Tribe Proceeding With Illegal Poker Plans

The poker room will open this spring at the Coeur d'Alene Casino (l.) in Worley, Idaho, even though tribal officials have been warned doing so would violate the tribe's 1992 state compact and federal regulations. Tribal Legislative Director Helo Hancock said offering poker would allow the tribe to compete with Washington casinos.

The Coeur d’Alene Tribe plans to open a poker room at its Worley, Idaho casino this spring, even though state officials have told the tribe that the move would violate its 1992 gaming compact with the state as well as federal regulations.

Tribal attorney William Roden notified the Idaho Lottery Commission last May that the casino was going to add poker. Idaho Lottery Commission Director Jeffrey Anderson responded that he and representatives from Governor Butch Otter’s office had determined that poker at the casino would violate the Indian Gaming Regulatory Act of 1988.

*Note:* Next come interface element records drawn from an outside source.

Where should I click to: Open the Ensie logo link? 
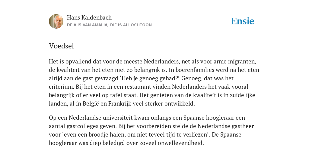[x=243, y=21]
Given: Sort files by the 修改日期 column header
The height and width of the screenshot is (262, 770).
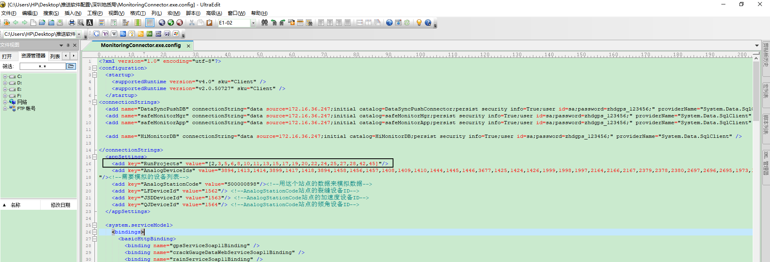Looking at the screenshot, I should 60,205.
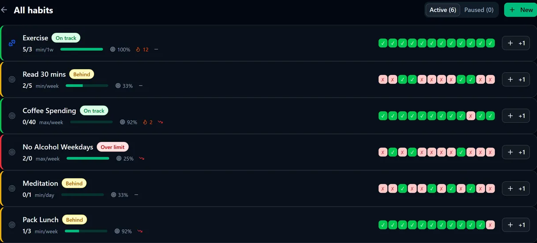Open the Coffee Spending habit title
537x243 pixels.
coord(49,110)
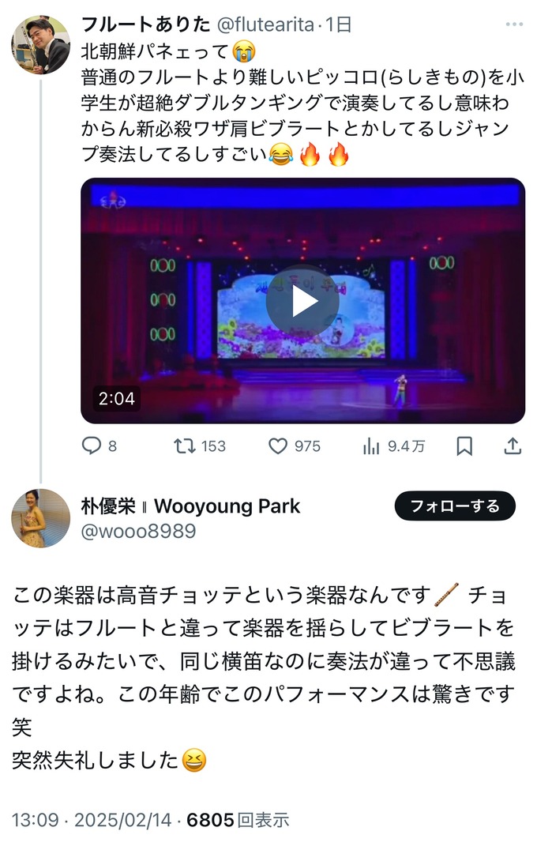Select the name 朴優栄 Wooyoung Park

190,506
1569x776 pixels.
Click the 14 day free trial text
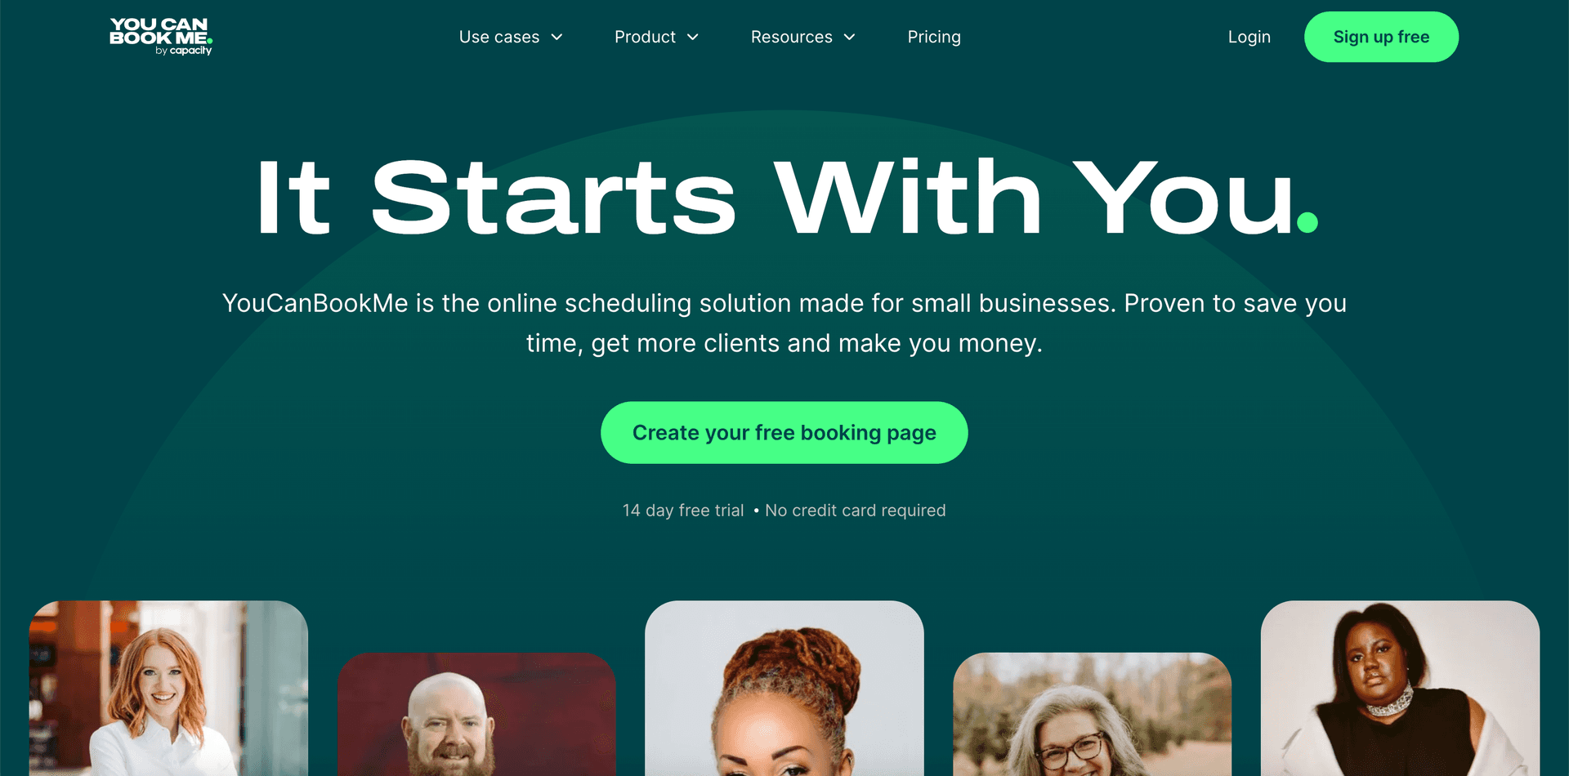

Tribal Legislative Director Helo Hancock said offering poker would allow the tribe to compete with casinos in Washington that allow it. He said the casino’s poker games would not be “house-banked” and that neither the dealer nor the casino “would have an interest, financial or otherwise, in the outcome of any poker game.”

In addition, Hancock said, poker at the casino would be considered Class II gambling under federal regulations and therefore not subject to state oversight or the state gaming compact. “We have not received anything from the U.S. Attorney’s Office or the NIGC to tell us we’re incorrect in our opinion,” Hancock said. Anderson said he forwarded his correspondence with the tribe to the National Indian Gaming Commission ands the U.S. Attorney’s Office.

The tribe unsuccessfully tried to buy the Greyhound Park in Post Falls in the late 1990 and have it placed in federal trust. Recently the state allowed the Greyhound Park owners to offer historic horseracing gaming machines. Hancock said that indicates the state is open to expanded gambling. “The state’s pretty clear in their desire to the see the expansion of casino gaming in passing that historical horse racing gaming at the Greyhound Park. The exact location where the tribe was told we couldn’t have casino gaming is now going to have casino gaming,” he said.

Amber French, deputy director of the Idaho Lottery Enforcement Division, said the tribe is “correct in stating that games are happening all over the state, but that still does not make it legal. There are illegal drug transactions that occur every day, but because they were not busted does this mean it is legal? No. They would definitely lose this if they took this argument to the Idaho Supreme Court.”

Coeur d’Alene Casino CEO Dave Matheson stated, “I’m mostly sure we’ll make it happen. There’s no way in hell they can say it’s prohibited if it’s played almost universally while they look the other way.”